Salpata da Goa, dopo centoventi giorni di navigazione, il primo maggio 1515 giunge a Lisbona la nave Nossa Senhora de Ajuda. Recava il dono che, per il tramite del viceré di Goa Alfonso Albuquerque, Muzafar II, sovrano di Gujarat, aveva destinato al re del Portogallo Manuele I: un rinoceronte. Ulisse lo battezzano i marinai, ma il suo nome è quello indiano di Ganda. Il 3 giugno il re Manuele allestisce un pubblico spettacolo con grande concorso di pubblico: la lotta tra il rinoceronte Ganda e un elefante. Nemici implacabili, come attesta Plinio il Vecchio nella sua Naturalis historia, là dove dice che al rinoceronte arride invariabilmente la vittoria. E quel giorno gli spettatori assistono alla fuga dell’elefante.

Tra la folla assiepata ci sono Giovanni Giacomo Penni, medico e letterato fiorentino, il tipografo Valentin Fernandes e un mercante tedesco di Norimberga. Di Penni, il successivo il 13 luglio si stampa a Roma, con sorprendente solerzia, il poemetto Forma e nature e costumi de lo Rinoceronte stato condotto in Portogallo dal Capitanio de larmata del Re e altre cose condutte dalle insule nouamente trouate. Fernandes invia una lettera ad un amico di Norimberga dove descrive le meraviglie dello straordinario animale. Poco dopo una seconda lettera, inviata dal mercante, giunge da Lisbona a Norimberga, dove il rinoceronte è ritratto in uno schizzo. Delle lettere prende visione Albrecht Dürer e ne cava le fattezze dell’animale. La xilografia che Dürer prontamente realizza, Rhinocerus, reca, in tedesco, la seguente didascalia: “Il primo maggio 1513 dc (l’anno è sbagliato), il potente re del Portogallo, Manuele di Lisbona, portò dall’India questo essere vivente chiamato rinoceronte. Questa ne costituisce una accurata rappresentazione. Ha il colore della tartaruga maculata ed è quasi interamente ricoperto da squame spessissime. Ha le dimensioni di un elefante, ma ha gambe più corte ed è quasi invulnerabile. Ha un forte corno appuntito sulla sommità del naso che affila sulle pietre. È l’acerrimo nemico dell’elefante. L’elefante ha paura del rinoceronte, quindi, quando i due si incontrano, il rinoceronte carica con la testa tra le gambe anteriori al fine di squarciare il ventre dell’elefante, che non può difendersi. Il rinoceronte è così ben corazzato che l’elefante non gli può fare alcun danno. Si dice che il rinoceronte sia veloce, impetuoso e astuto.” Nel corso di tredici anni, tra il 1515 e il 1528, data della morte di Dürer, si calcola siano state tirate e vendute in Europa quattromila copie del Rhinocerus.

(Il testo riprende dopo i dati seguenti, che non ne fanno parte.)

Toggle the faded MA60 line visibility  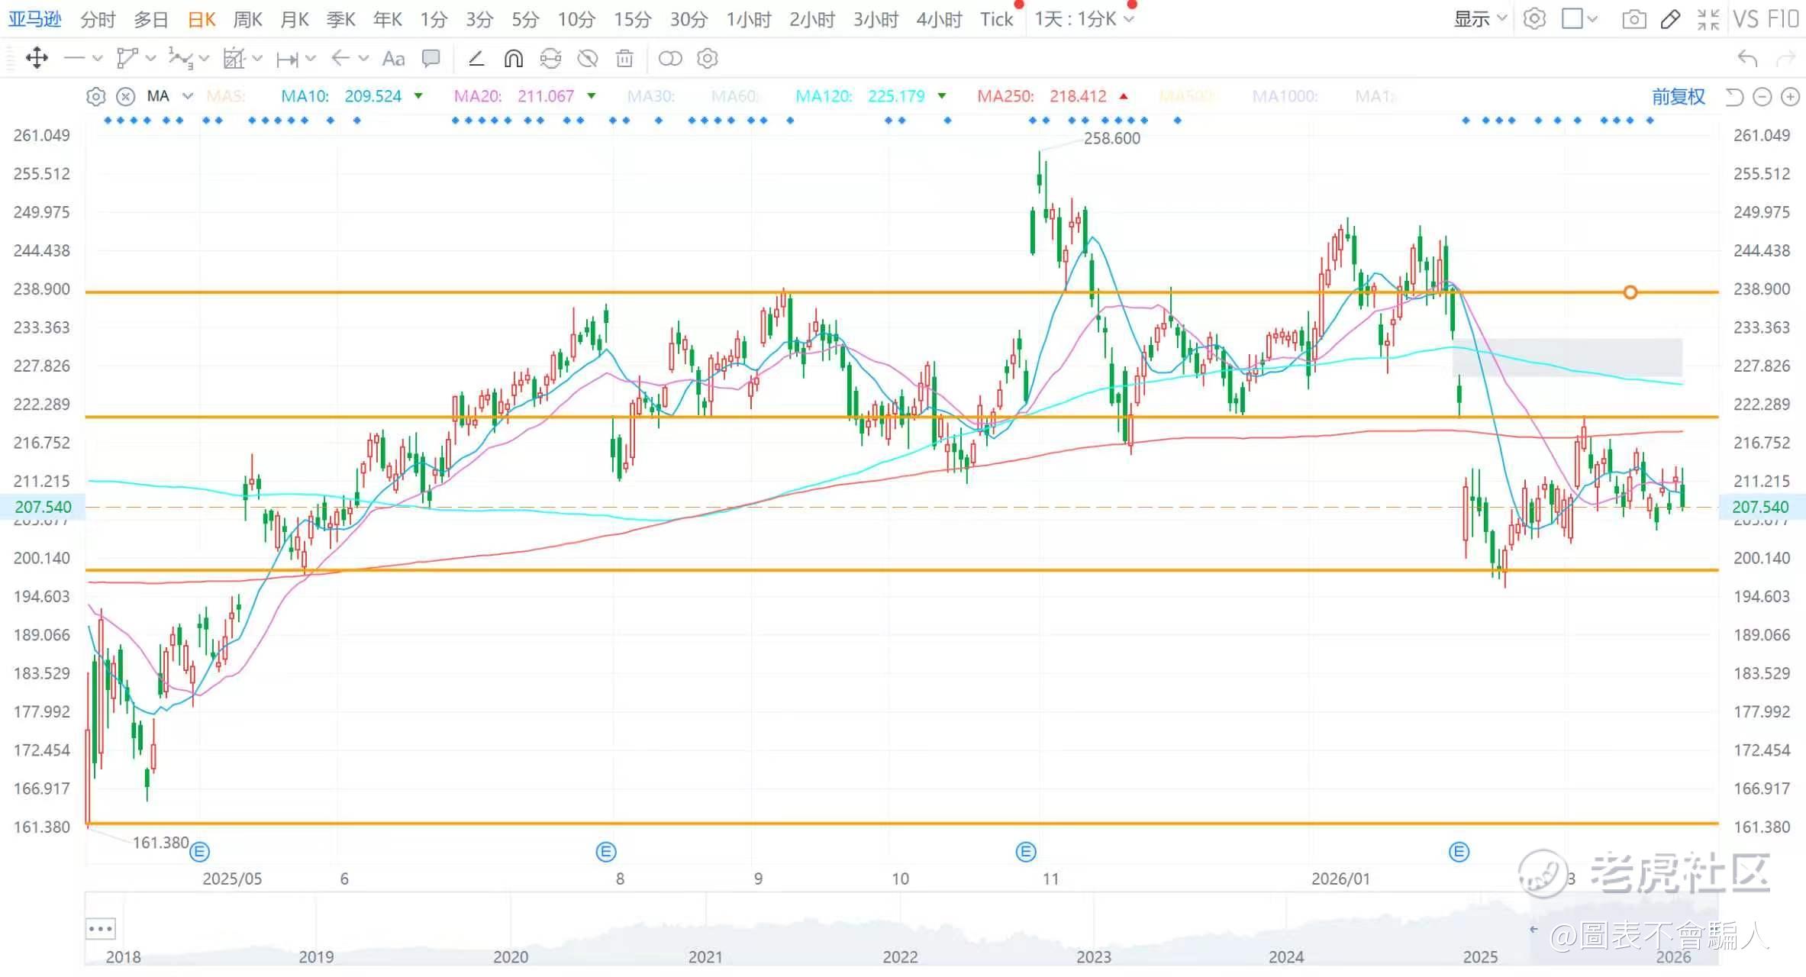(x=734, y=96)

Con stupefacente rapidità la notizia del rinoceronte Ganda si sparge per l’Europa. Da molti secoli, dopo le notizie che ne avevano riportato gli antichi greci e latini, nessuno aveva avuto occasione di vedere quell’animale favoloso. Diffusasi intorno alla fiera giunta da terre remote tanta rinomanza e cresciuta ovunque una giustificata curiosità, il re Manuele pensa di farsi onore inviando il mirabile Ganda a Roma, quale suo devoto omaggio alla santità di papa Leone X. Nel rigido inverno, a dicembre, Ganda prende dunque di nuovo il mare, imbarcato per Civitavecchia. A Leone il re del Portogallo aveva in precedenza donato l’elefante Annone. Ed anche a Roma, certamente, i due nemici sarebbero stati obbligati a misurarsi in singolare tenzone. L’esito della lotta avrebbe confermato la veridicità dei racconti di Plinio e rinnovato i fasti circensi della Roma imperiale. A conferma della gran fama che lo seguiva quando, nel gennaio del 1516, la nave fa scalo a Marsiglia, Francesco I chiede che l’esotico Ganda gli venga mostrato. Compiutasi la visita del re di Francia, il galeone portoghese con il suo eccezionale passeggero fa vela alla volta dell’Italia. Punta verso la riviera ligure di levante allorché, in vista di Porto Venere, si scatena una forte tempesta. La nave fa naufragio e Ganda, prigioniero nella stiva, muore annegato. Sospinto dalle correnti e dalle risacche, il suo corpo fu recuperato sul litorale francese. Affidato alle cure di esperti tassidermisti Ganda giunse a Roma imbalsamato, suscitando la meraviglia della corte papale. Raffaello, con Giovanni da Udine, lo ritrasse nell’affresco La creazione degli animali, nel palazzo Apostolico.